Would it be much of an issue to move metricsBindAddress to 0.0.0.0 to bring it in line with the other addresses, and allow us to monitor kube-proxy???
Original creator of the issue here. I thought I'd chime in on how I handle this these days.
At this point I just maintain a kustomize base for kube-proxy that I apply to all clusters immediately after deploying and it's managed via ArgoCD. You could do the same with a helm chart or similar.
At this point I think AWS has made it quite clear, it's unlikely they'll manage components inside the cluster, at least in the short to medium term. If anything, I'd bet that if they were to begin managing "core" components, like kube-proxy, aws-node/cni, etc, that you would opt-in to EKS managing these components for you, and even then, it's likely to only be in new EKS clusters. This is just a guess.
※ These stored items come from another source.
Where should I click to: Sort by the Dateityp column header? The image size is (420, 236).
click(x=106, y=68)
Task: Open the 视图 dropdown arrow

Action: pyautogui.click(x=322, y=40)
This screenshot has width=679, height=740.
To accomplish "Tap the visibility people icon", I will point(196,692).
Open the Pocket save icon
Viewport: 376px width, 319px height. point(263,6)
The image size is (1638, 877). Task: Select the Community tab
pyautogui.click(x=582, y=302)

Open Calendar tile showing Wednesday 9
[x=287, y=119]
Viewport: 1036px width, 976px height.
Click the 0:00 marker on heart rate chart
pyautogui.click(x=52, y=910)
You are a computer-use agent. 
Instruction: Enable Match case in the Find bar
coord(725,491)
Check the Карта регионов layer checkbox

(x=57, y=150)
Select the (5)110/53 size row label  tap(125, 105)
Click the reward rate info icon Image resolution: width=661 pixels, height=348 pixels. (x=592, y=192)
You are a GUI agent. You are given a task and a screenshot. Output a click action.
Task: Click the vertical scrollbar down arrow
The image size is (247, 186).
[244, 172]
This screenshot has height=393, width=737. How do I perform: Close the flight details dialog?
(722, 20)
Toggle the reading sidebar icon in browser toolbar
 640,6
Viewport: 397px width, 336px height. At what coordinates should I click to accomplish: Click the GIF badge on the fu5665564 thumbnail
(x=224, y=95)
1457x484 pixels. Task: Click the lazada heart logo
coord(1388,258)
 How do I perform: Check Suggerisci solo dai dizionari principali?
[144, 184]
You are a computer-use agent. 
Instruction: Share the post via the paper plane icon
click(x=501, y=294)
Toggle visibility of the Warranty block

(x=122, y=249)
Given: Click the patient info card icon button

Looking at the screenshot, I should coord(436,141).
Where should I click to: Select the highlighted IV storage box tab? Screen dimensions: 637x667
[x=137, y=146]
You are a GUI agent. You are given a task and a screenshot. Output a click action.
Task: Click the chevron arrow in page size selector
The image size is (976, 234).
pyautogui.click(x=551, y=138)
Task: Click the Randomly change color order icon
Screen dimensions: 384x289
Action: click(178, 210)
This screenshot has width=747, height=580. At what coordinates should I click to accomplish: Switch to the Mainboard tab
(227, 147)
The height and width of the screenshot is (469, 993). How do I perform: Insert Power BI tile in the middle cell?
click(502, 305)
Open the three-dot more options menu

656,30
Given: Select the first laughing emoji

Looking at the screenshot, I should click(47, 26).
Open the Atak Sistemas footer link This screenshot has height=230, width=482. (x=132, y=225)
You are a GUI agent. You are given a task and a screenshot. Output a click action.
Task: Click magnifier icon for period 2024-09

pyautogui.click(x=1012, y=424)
Their documentation provides instructions on managing the versions of various components in the cluster, so it makes me think that it's unlikely there will be any automated management of this stuff for quite some time, so there's little risk to managing the versions, and configuration of these resources yourself.
As others suggested, I think a more likely avenue for supporting this feature is https://github.com/aws/eks-charts/issues/156, https://github.com/aws/containers-roadmap/issues/923, and the other issues where you would fully manage kube-proxy yourself.
Most helpful comment
Manually editing configurations is a work around, not a solution. All configs should be coded and recorded in source control. Unless I'm missing something, it appears EKS users have no control over kube-proxy configuration, except for manual edits.